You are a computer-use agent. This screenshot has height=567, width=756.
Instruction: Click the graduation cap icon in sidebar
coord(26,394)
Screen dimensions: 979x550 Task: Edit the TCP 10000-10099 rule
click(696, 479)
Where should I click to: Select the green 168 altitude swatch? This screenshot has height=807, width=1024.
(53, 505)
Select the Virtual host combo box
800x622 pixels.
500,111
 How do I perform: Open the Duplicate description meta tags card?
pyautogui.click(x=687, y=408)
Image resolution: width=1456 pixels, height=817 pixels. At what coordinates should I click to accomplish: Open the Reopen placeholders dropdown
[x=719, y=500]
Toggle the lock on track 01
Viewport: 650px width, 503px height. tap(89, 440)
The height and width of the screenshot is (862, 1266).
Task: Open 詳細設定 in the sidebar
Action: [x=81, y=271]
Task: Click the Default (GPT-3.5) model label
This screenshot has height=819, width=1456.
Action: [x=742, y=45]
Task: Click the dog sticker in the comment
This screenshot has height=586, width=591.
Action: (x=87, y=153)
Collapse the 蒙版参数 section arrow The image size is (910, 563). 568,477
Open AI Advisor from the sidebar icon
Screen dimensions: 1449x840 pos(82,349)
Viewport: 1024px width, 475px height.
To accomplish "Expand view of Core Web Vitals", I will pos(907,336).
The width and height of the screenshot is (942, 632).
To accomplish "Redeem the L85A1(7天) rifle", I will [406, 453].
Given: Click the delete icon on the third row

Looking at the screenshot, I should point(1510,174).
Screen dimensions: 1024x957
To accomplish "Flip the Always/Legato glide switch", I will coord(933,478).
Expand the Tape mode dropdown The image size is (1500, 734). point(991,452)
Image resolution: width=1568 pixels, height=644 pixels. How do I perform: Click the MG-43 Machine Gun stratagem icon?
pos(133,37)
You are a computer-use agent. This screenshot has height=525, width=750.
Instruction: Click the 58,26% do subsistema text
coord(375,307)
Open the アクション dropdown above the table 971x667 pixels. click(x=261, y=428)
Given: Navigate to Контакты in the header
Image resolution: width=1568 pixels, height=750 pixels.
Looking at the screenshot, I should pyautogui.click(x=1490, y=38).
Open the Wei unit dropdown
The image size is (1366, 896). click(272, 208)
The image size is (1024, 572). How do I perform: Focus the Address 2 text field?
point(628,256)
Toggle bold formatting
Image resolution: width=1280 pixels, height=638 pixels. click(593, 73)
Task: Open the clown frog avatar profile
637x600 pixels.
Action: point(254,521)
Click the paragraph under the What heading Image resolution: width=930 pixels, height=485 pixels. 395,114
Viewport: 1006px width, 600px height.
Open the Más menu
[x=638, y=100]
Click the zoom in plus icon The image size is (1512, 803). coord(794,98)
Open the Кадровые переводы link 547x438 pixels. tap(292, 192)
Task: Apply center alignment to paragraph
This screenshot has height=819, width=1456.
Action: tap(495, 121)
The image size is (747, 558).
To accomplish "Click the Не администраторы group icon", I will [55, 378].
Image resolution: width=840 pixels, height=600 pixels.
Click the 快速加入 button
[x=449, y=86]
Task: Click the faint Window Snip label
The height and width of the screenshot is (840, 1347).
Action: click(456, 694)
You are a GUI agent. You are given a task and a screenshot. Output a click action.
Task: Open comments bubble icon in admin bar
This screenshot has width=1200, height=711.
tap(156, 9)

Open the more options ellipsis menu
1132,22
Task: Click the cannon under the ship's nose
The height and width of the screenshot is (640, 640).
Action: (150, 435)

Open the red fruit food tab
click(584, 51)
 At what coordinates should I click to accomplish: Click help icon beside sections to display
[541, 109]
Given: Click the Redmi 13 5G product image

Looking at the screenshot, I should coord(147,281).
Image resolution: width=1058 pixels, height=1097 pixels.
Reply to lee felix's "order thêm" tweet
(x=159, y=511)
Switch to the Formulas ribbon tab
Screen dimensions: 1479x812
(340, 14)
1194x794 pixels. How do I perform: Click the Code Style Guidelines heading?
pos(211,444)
++++++++++
EXERCISE AIM -
Could you reproduce every entry above exactly as written?

TASK RESPONSE -
You are a computer-use agent. This screenshot has height=567, width=756.
Instruction: Click the graduation cap icon in sidebar
coord(26,394)
Screen dimensions: 979x550 Task: Edit the TCP 10000-10099 rule
click(696, 479)
Where should I click to: Select the green 168 altitude swatch? This screenshot has height=807, width=1024.
(53, 505)
Select the Virtual host combo box
800x622 pixels.
500,111
 How do I perform: Open the Duplicate description meta tags card?
pyautogui.click(x=687, y=408)
Image resolution: width=1456 pixels, height=817 pixels. At what coordinates should I click to accomplish: Open the Reopen placeholders dropdown
[x=719, y=500]
Toggle the lock on track 01
Viewport: 650px width, 503px height. tap(89, 440)
The height and width of the screenshot is (862, 1266).
Task: Open 詳細設定 in the sidebar
Action: [x=81, y=271]
Task: Click the Default (GPT-3.5) model label
This screenshot has height=819, width=1456.
Action: [x=742, y=45]
Task: Click the dog sticker in the comment
This screenshot has height=586, width=591.
Action: (x=87, y=153)
Collapse the 蒙版参数 section arrow The image size is (910, 563). 568,477
Open AI Advisor from the sidebar icon
Screen dimensions: 1449x840 pos(82,349)
Viewport: 1024px width, 475px height.
To accomplish "Expand view of Core Web Vitals", I will pos(907,336).
The width and height of the screenshot is (942, 632).
To accomplish "Redeem the L85A1(7天) rifle", I will [406, 453].
Given: Click the delete icon on the third row

Looking at the screenshot, I should point(1510,174).
Screen dimensions: 1024x957
To accomplish "Flip the Always/Legato glide switch", I will coord(933,478).
Expand the Tape mode dropdown The image size is (1500, 734). point(991,452)
Image resolution: width=1568 pixels, height=644 pixels. How do I perform: Click the MG-43 Machine Gun stratagem icon?
pos(133,37)
You are a computer-use agent. This screenshot has height=525, width=750.
Instruction: Click the 58,26% do subsistema text
coord(375,307)
Open the アクション dropdown above the table 971x667 pixels. click(x=261, y=428)
Given: Navigate to Контакты in the header
Image resolution: width=1568 pixels, height=750 pixels.
Looking at the screenshot, I should pyautogui.click(x=1490, y=38).
Open the Wei unit dropdown
The image size is (1366, 896). click(272, 208)
The image size is (1024, 572). How do I perform: Focus the Address 2 text field?
point(628,256)
Toggle bold formatting
Image resolution: width=1280 pixels, height=638 pixels. click(593, 73)
Task: Open the clown frog avatar profile
637x600 pixels.
Action: point(254,521)
Click the paragraph under the What heading Image resolution: width=930 pixels, height=485 pixels. 395,114
Viewport: 1006px width, 600px height.
Open the Más menu
[x=638, y=100]
Click the zoom in plus icon The image size is (1512, 803). coord(794,98)
Open the Кадровые переводы link 547x438 pixels. tap(292, 192)
Task: Apply center alignment to paragraph
This screenshot has height=819, width=1456.
Action: tap(495, 121)
The image size is (747, 558).
To accomplish "Click the Не администраторы group icon", I will [55, 378].
Image resolution: width=840 pixels, height=600 pixels.
Click the 快速加入 button
[x=449, y=86]
Task: Click the faint Window Snip label
The height and width of the screenshot is (840, 1347).
Action: click(456, 694)
You are a GUI agent. You are given a task and a screenshot. Output a click action.
Task: Open comments bubble icon in admin bar
This screenshot has width=1200, height=711.
tap(156, 9)

Open the more options ellipsis menu
1132,22
Task: Click the cannon under the ship's nose
The height and width of the screenshot is (640, 640).
Action: (150, 435)

Open the red fruit food tab
click(584, 51)
 At what coordinates should I click to accomplish: Click help icon beside sections to display
[541, 109]
Given: Click the Redmi 13 5G product image

Looking at the screenshot, I should coord(147,281).
Image resolution: width=1058 pixels, height=1097 pixels.
Reply to lee felix's "order thêm" tweet
(x=159, y=511)
Switch to the Formulas ribbon tab
Screen dimensions: 1479x812
(340, 14)
1194x794 pixels. How do I perform: Click the Code Style Guidelines heading?
pos(211,444)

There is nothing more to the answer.